> [Text segment]:
Radu David Țurcanu
- Country (sports): Romania
- Born: 16 March 2006 (age 20) Bucharest, Romania
- Height: 1.85 m (6 ft 1 in)
- Plays: Left-handed (two-handed backhand)
- Coach: Vlad Marinescu, Alex Joitoiu
- Prize money: US $35,073

Singles
- Career record: 3–1 (at ATP Tour level, Grand Slam level, and in Davis Cup)
- Career titles: 0
- Highest ranking: No. 648 (3 August 2026)
- Current ranking: No. 755 (24 August 2026)

Doubles
- Career record: 0–0 (at ATP Tour level, Grand Slam level, and in Davis Cup)
- Career titles: 0
- Highest ranking: No. 484 (24 August 2026)
- Current ranking: No. 484 (24 August 2026)

= Radu David Țurcanu =

Romanian tennis player (born 2006)

Radu David Țurcanu (born 16 March 2006) is a Romanian tennis player. He has a career-high ATP singles ranking of No. 648 achieved on 3 August 2026 and a doubles ranking of No. 484 achieved on 24 August 2026. Țurcanu reached an Tennis Europe U16 ranking of No. 23 and ITF junior combined ranking of No. 89 achieved on 18 March 2024.

He represents Romania at the Davis Cup, where he has a win-loss record of 3–0.

Țurcanu has trained at the Victor Hănescu Academy.

==Career==
In juniors, he qualified into the main draw of the Australian Open singles.

In June 2025, he became the first Romanian born after 2003 to reach a final on the ITF Tour. In August, he won his first ITF Tour singles tournament, defeating Radu Mihai Papoe.

Țurcanu received a wildcard into the main singles draw of the 2026 Țiriac Open, where he lost to Alexander Shevchenko in the first round.

In July 2026, Țurcanu won his second ITF Tour singles tournament, defeating Oleksandr Ovcharenko.

> [Stored data]:

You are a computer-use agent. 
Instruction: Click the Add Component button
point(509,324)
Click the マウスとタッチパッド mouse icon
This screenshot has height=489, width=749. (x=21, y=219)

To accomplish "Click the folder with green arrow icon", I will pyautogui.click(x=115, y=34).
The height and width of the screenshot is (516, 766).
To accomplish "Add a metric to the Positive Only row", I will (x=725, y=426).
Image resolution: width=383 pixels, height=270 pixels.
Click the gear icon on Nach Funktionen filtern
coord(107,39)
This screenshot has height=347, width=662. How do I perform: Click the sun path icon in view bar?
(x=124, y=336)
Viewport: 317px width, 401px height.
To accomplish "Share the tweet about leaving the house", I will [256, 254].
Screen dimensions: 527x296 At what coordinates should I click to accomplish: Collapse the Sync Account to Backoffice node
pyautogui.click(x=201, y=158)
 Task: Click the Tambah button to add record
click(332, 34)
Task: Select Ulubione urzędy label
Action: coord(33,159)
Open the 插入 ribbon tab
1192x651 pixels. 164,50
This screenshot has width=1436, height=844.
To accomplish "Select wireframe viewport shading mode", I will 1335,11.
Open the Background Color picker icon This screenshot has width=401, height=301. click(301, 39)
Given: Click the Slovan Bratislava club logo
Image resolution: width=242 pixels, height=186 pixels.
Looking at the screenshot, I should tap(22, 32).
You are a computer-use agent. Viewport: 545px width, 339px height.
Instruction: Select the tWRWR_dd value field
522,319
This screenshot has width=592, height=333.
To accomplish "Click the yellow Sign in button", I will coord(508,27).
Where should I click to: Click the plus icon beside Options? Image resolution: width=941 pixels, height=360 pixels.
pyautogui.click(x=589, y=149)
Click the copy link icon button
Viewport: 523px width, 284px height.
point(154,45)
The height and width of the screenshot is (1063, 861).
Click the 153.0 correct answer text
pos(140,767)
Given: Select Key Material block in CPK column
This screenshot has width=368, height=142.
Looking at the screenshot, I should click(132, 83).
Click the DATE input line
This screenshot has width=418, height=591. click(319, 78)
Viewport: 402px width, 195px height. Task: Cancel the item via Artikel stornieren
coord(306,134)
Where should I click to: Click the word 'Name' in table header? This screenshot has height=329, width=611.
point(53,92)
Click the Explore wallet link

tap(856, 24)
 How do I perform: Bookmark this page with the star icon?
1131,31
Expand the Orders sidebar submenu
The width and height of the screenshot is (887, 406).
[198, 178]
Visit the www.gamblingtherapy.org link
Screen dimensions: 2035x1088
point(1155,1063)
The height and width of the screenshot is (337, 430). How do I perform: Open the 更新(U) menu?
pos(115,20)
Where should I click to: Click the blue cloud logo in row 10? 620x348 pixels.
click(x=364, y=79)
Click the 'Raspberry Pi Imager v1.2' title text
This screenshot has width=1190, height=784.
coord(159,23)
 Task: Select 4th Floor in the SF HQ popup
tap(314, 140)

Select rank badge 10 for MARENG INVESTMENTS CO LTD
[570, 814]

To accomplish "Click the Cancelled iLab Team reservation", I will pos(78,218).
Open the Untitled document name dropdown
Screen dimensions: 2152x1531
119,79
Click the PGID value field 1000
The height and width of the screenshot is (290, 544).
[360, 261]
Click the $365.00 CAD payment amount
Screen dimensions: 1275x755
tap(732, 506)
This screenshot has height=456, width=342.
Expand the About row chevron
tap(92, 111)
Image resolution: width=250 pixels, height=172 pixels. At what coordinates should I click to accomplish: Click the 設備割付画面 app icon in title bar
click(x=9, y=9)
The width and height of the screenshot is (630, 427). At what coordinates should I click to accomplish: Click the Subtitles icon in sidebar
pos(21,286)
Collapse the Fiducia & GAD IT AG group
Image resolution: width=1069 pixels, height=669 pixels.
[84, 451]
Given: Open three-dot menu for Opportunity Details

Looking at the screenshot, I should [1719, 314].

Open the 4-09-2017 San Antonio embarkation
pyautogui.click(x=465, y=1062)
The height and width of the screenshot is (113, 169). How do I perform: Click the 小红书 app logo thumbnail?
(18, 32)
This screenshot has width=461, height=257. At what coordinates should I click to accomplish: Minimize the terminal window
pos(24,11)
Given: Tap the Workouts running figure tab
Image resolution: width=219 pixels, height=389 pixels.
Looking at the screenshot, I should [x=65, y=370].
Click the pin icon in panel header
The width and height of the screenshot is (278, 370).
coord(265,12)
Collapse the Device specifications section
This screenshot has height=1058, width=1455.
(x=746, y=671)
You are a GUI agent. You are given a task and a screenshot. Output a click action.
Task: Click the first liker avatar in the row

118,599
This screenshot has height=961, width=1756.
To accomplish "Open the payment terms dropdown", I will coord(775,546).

> [Instructions]:
1. Using the Țurcanu profile, explain in one to three sentences how he came to play in the main singles draw of the 2026 Țiriac Open.
2. Duplicate the Țurcanu profile between "He represents Romania" and "Australian Open singles.", inclusive.
3. Summarize the Țurcanu profile in two sentences.

> [Worked solutions]:
1. He received a wildcard into the main singles draw of the 2026 Țiriac Open. He then lost to Alexander Shevchenko in the first round.

2.
He represents Romania at the Davis Cup, where he has a win-loss record of 3–0.

Țurcanu has trained at the Victor Hănescu Academy.

==Career==
In juniors, he qualified into the main draw of the Australian Open singles.

3. Radu David Țurcanu is a Romanian tennis player born on 16 March 2006 who reached a career-high ATP singles ranking of No. 648 on 3 August 2026 and holds a 3–0 Davis Cup record for Romania. He won ITF Tour singles titles in August 2025 and July 2026, and he lost in the first round of the 2026 Țiriac Open after receiving a wildcard.